While SMA is quite different to DMD as a condition, both are NMDs that can have devastating impacts on both lower and upper limb function. But where loss of leg function can be tackled with devices including wheelchairs, devices for arm assistance are practically non-existent.

Exoskeletons have long been explored for military and industrial purposes, but these are often bulky devices, designed to enhance able-bodied activity rather than help those with declining limb function. The SMART suit is aiming to assist people whose ability to carry out everyday tasks is slipping away, meeting functional requirements but also addressing their social and aspirational needs.

- Duchenne UK

Working with the University of Liverpool’s Inclusionaries Lab for user-centred design research - as well as industrial design partner PA Consulting and healthcare market access partners Medipex and NIHR Devices for Dignity - the project has developed a lightweight exoskeleton that relies heavily on fabrics, designed to be worn under clothing where possible.

Smart Suit has focused on the importance of engaging and involving end users in all stages of the product development to ensure that the end result meets their needs and expectations.

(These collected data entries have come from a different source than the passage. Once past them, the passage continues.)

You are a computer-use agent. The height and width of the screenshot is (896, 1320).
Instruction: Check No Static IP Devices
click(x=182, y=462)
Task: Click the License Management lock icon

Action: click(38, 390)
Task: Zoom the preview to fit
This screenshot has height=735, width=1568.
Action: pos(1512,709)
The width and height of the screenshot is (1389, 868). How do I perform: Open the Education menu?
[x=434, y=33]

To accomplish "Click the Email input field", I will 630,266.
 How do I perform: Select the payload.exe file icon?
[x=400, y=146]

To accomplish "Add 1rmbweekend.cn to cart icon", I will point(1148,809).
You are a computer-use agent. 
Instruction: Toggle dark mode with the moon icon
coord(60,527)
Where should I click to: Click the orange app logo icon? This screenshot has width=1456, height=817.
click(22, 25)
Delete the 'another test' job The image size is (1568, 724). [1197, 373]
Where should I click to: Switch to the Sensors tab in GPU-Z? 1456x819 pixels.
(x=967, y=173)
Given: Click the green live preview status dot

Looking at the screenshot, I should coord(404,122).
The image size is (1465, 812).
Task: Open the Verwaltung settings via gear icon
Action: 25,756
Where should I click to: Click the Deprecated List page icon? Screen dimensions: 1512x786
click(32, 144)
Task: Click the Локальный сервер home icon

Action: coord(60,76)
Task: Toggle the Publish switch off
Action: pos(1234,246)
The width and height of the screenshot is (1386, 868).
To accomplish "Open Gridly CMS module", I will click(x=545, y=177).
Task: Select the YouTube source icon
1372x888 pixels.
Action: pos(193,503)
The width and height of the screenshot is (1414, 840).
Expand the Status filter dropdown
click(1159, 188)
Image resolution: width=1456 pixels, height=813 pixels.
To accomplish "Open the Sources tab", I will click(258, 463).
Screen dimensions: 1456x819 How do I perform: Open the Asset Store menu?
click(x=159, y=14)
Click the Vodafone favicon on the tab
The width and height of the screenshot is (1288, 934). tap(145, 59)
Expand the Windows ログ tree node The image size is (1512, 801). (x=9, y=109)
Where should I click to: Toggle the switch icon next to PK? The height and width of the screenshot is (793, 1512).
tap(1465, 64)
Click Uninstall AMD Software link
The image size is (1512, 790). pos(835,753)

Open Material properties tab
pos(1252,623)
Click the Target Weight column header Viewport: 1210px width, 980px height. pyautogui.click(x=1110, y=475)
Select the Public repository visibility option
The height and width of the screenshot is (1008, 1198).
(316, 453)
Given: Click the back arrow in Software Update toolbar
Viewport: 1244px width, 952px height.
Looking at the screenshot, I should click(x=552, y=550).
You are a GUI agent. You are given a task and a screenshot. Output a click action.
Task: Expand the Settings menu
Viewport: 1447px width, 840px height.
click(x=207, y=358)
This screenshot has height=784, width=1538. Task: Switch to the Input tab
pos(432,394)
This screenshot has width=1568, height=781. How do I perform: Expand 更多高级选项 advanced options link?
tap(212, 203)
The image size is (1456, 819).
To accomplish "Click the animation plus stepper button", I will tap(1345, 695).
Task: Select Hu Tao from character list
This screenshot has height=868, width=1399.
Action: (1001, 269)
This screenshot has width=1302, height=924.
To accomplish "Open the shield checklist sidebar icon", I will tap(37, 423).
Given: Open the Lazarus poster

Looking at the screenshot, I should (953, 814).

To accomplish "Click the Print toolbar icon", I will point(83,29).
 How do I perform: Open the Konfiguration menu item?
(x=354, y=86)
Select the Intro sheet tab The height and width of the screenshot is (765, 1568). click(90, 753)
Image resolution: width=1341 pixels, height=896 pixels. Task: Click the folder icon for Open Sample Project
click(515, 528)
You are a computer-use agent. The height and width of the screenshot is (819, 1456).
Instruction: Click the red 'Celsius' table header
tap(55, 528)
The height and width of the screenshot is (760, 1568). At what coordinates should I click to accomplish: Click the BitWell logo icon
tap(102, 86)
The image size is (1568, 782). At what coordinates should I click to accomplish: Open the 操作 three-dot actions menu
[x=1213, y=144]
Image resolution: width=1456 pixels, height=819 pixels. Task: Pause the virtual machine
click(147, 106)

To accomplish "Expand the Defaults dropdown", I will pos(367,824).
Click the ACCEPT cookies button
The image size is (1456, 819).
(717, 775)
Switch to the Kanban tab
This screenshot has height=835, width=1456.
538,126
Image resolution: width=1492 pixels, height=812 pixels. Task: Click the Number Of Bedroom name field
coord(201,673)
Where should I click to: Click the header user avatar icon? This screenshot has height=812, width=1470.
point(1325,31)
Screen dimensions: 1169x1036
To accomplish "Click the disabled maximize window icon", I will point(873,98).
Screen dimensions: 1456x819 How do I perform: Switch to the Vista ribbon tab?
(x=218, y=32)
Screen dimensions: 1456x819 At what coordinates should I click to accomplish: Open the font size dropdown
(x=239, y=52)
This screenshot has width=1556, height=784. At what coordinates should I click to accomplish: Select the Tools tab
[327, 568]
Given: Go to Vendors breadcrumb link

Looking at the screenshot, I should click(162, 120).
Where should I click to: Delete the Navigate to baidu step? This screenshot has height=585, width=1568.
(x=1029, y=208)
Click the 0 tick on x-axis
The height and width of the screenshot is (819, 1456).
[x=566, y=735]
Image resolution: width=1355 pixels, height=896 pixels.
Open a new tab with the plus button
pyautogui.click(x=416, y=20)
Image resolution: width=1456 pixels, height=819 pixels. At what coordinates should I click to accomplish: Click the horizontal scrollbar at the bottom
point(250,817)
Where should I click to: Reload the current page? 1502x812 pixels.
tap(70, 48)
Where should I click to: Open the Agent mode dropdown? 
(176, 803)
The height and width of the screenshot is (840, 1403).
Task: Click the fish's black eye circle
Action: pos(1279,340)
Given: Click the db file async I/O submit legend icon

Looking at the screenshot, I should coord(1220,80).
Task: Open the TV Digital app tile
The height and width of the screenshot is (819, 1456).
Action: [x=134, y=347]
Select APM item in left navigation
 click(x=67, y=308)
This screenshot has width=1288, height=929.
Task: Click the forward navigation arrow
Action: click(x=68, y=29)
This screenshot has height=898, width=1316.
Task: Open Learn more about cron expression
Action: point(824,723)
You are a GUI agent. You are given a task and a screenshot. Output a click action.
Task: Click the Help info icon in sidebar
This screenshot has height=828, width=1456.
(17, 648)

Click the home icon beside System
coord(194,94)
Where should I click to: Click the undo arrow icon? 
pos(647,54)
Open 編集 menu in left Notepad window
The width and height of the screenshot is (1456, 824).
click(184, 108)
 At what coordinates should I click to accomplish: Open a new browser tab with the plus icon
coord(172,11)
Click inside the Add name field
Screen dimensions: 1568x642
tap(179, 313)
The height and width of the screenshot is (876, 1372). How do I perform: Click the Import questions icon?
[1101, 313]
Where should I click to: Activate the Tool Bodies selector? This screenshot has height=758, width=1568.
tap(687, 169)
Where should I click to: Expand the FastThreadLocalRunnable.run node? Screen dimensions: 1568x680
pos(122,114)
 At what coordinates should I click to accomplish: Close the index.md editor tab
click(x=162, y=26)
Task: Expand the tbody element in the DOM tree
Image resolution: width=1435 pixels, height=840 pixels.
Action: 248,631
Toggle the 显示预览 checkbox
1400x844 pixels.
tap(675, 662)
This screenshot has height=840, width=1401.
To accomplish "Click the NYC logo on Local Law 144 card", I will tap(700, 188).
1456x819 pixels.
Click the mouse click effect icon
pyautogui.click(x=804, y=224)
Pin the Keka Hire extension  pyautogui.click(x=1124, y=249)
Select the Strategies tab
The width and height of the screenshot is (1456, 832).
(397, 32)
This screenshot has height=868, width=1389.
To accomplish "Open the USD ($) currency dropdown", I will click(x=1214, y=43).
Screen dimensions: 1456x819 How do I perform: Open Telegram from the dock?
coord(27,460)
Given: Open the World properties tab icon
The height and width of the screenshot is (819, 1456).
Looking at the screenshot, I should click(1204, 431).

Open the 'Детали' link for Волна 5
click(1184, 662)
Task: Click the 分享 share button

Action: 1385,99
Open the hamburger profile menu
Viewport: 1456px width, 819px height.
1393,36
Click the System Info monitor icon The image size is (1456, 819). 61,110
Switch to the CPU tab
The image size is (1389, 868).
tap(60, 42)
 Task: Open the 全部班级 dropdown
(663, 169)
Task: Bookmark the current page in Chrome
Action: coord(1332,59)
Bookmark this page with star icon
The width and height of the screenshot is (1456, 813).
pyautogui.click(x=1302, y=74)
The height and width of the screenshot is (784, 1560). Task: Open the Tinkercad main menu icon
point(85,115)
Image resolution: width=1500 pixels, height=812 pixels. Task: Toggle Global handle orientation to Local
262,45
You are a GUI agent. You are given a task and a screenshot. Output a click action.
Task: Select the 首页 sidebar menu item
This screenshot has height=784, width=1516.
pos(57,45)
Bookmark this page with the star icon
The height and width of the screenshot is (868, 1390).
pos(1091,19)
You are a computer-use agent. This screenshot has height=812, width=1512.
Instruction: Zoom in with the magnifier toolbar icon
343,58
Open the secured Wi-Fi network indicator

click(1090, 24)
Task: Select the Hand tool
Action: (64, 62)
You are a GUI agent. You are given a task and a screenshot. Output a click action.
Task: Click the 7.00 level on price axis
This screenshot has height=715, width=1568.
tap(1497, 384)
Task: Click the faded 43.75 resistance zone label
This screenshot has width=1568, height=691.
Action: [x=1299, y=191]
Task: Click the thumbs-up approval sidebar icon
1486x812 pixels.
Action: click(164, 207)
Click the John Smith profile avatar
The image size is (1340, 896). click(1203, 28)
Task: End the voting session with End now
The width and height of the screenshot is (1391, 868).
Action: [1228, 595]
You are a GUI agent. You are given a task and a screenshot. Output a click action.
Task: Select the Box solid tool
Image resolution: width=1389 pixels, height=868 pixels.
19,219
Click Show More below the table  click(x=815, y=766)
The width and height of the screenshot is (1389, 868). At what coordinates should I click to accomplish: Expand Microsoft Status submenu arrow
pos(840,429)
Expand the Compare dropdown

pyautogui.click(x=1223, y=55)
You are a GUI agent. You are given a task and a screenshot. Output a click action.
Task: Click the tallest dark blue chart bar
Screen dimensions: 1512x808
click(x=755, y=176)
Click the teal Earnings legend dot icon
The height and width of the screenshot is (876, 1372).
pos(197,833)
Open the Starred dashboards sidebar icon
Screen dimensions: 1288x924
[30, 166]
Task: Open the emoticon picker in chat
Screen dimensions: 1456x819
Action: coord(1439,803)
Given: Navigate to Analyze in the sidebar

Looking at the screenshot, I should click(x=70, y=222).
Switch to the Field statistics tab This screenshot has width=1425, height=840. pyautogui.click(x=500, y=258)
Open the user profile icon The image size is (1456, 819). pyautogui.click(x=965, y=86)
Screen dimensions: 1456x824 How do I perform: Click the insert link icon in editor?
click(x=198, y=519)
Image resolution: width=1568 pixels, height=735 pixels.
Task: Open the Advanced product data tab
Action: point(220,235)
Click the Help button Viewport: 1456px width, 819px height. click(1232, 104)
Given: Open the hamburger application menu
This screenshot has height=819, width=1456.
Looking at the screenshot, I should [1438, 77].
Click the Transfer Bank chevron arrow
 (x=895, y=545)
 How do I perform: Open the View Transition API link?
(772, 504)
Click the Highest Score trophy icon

And while commercial viability is of course essential, Duchenne UK and Spinal Muscular Atrophy UK are primarily motivated by the impact that the SMART Suit will have on the independence of young people with upper limb weakness.

The programme is managed by a dedicated project manager who sits within the DUK team. A key part of the role is to coordinate and facilitate the various partners, ensuring that the collaboration benefits from their input and expertise at all stages.

As with many collaborations, a core challenge has been keeping everyone up to date and involved in decision making. Regular meetings and updates have helped keep partners aligned on progress and aware of upcoming milestones or deadlines. Formal steering committee meetings take place every 6-8 weeks, which are also attended by the contracted SMART Suit delivery partners.

In the UK alone, more than 800,000 children and young people are living with a disability of some sort. Disabled people are more than twice as likely to be unemployed than the population at large. As well as increasing independence and removing barriers to education and employment, the SMART Suit has the potential to reduce the burden on NHS, social and support services, leading to wider economic benefits for society. It’s estimated by the project partners that around 500,000 people around the world living with DMD and SMA could benefit from the SMART Suit, plus a much larger number with other NMDs

The partners are committed to making the SMART Suit accessible to end users, with plans to subsidise the first batch of 50 units for use by people with DMD and SMA living in the UK. This will be followed by a clinical study using outcome measures and health economics tools developed specifically for DMD and SMA, to demonstrate the qualitative and quantitative benefits of using the SMART Suit.

Evidence from this study will then be submitted to the NICE (National Institute for Health Care and Excellence) Medical Technologies Evaluation Programme for approval and eventual reimbursement by the NHS. The long-term vision is to create a toolkit of health-economic and reimbursement models, service provision and support pathways, with routes to commercialisation and market to make it easier and faster for other charities to deliver products such as the Smart Suit to their beneficiaries.